:: Information shown ::
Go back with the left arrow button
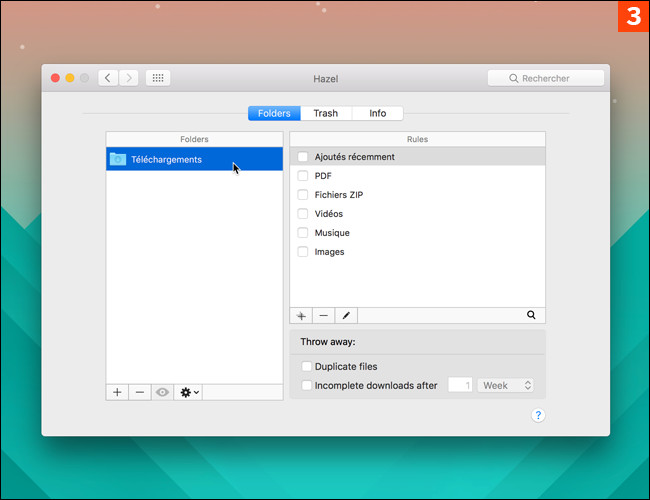Viewport: 650px width, 500px height. (x=108, y=78)
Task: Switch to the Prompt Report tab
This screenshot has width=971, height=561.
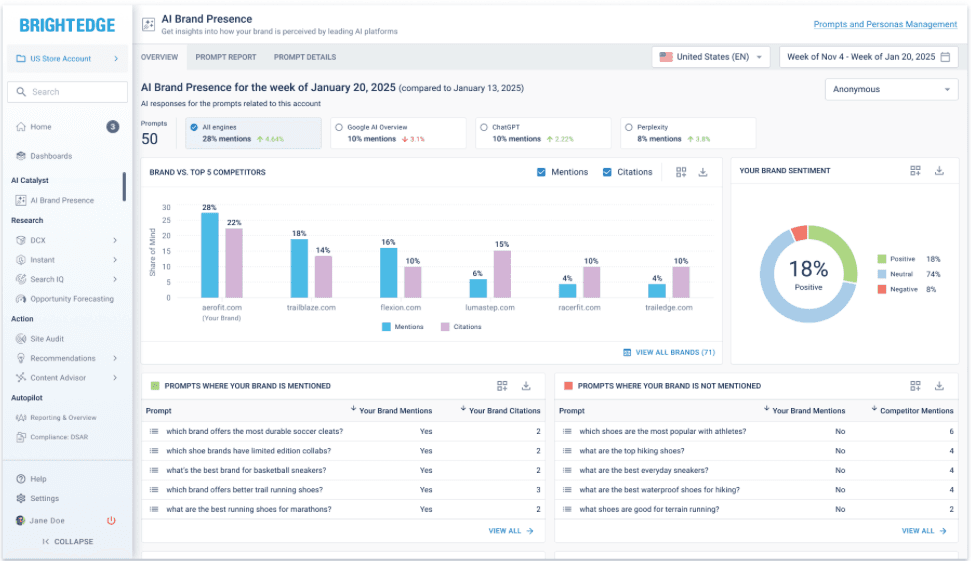Action: 225,57
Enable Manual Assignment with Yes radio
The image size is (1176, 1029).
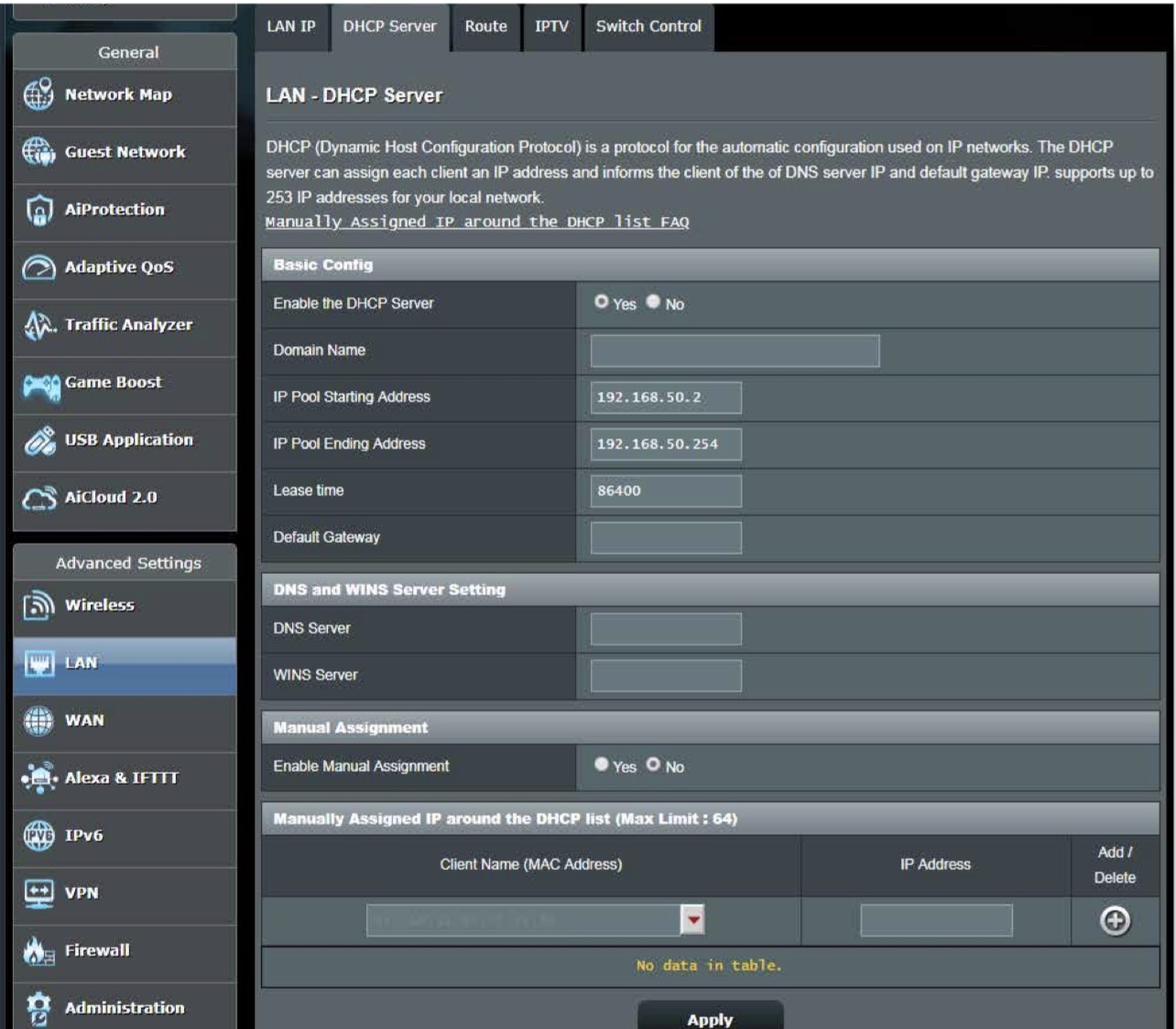[602, 764]
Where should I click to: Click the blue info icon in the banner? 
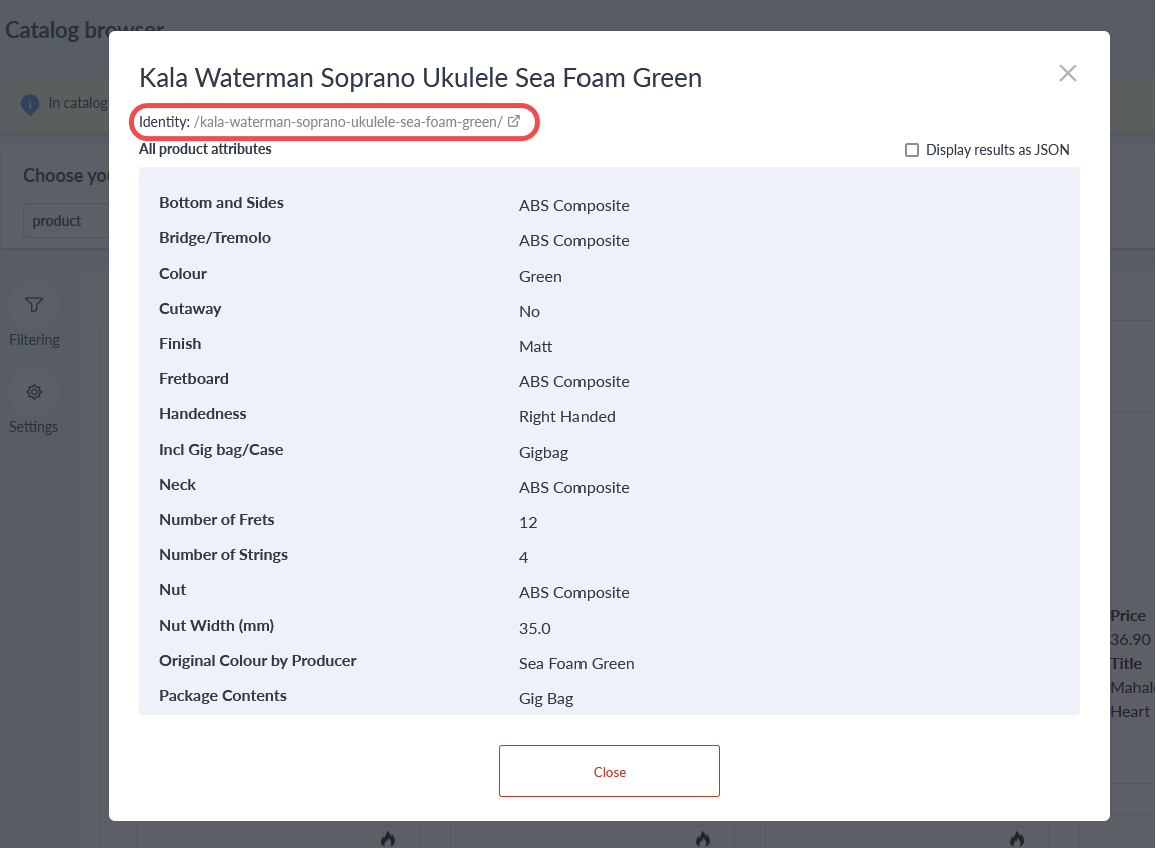point(30,103)
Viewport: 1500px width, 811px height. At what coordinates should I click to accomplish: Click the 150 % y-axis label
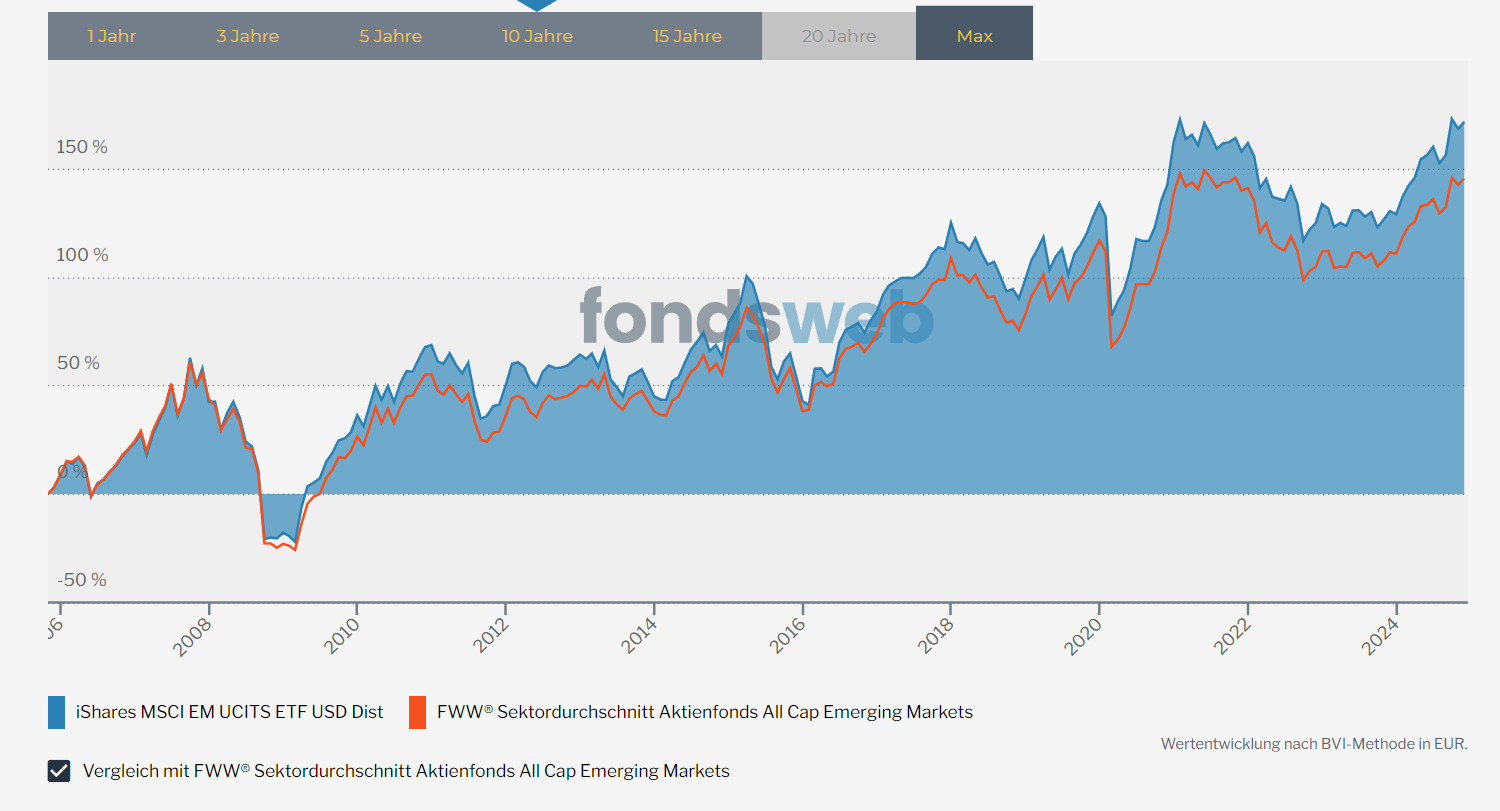coord(82,147)
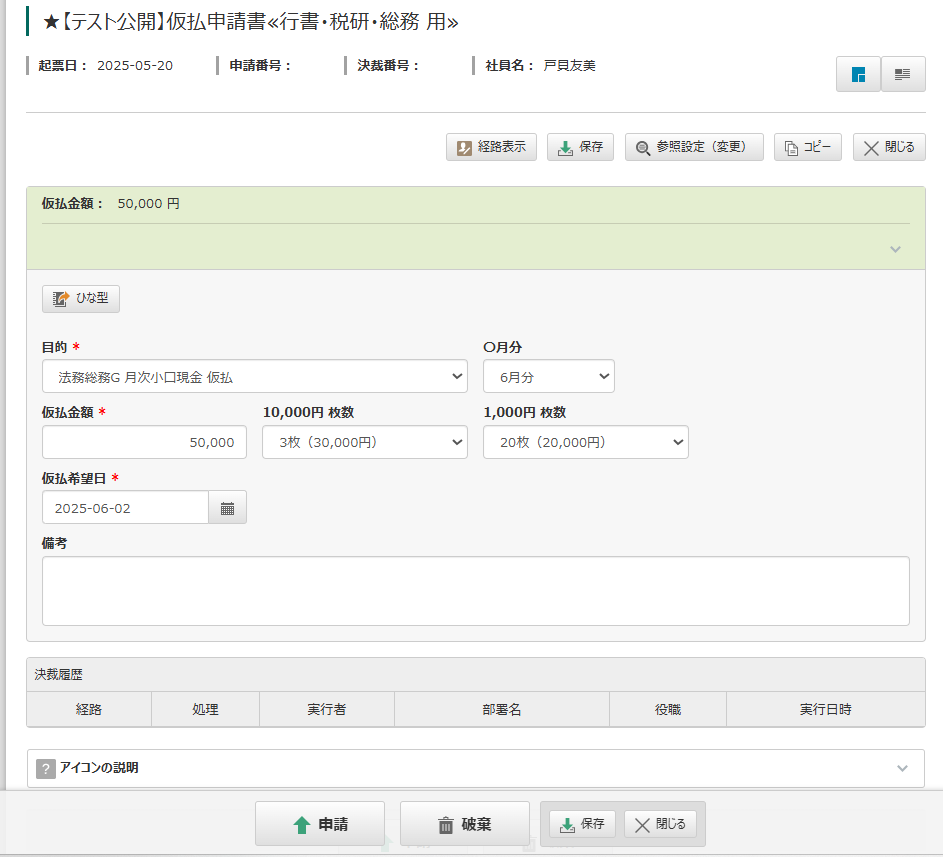Viewport: 943px width, 857px height.
Task: Expand the アイコンの説明 section
Action: 902,768
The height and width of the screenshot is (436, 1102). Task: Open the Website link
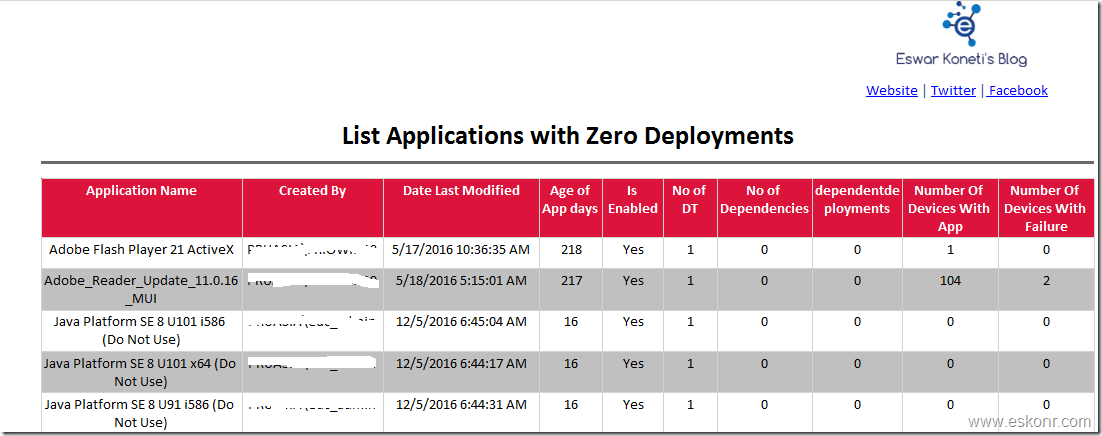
:::
→ Job
Render the listing above as a numbered list, leaving out blank lines and all pictures.

→ Written response
1. Go back with the left arrow button
2. Viewport: 650px width, 500px height. (x=108, y=78)
3. Task: Switch to the Prompt Report tab
4. This screenshot has width=971, height=561.
5. Action: 225,57
6. Enable Manual Assignment with Yes radio
7. The image size is (1176, 1029).
8. [602, 764]
9. Where should I click to: Click the blue info icon in the banner? 
10. point(30,103)
11. Viewport: 1500px width, 811px height. At what coordinates should I click to accomplish: Click the 150 % y-axis label
12. coord(82,147)
13. Viewport: 943px width, 857px height.
14. Task: Expand the アイコンの説明 section
15. Action: 902,768
16. The height and width of the screenshot is (436, 1102). Task: Open the Website link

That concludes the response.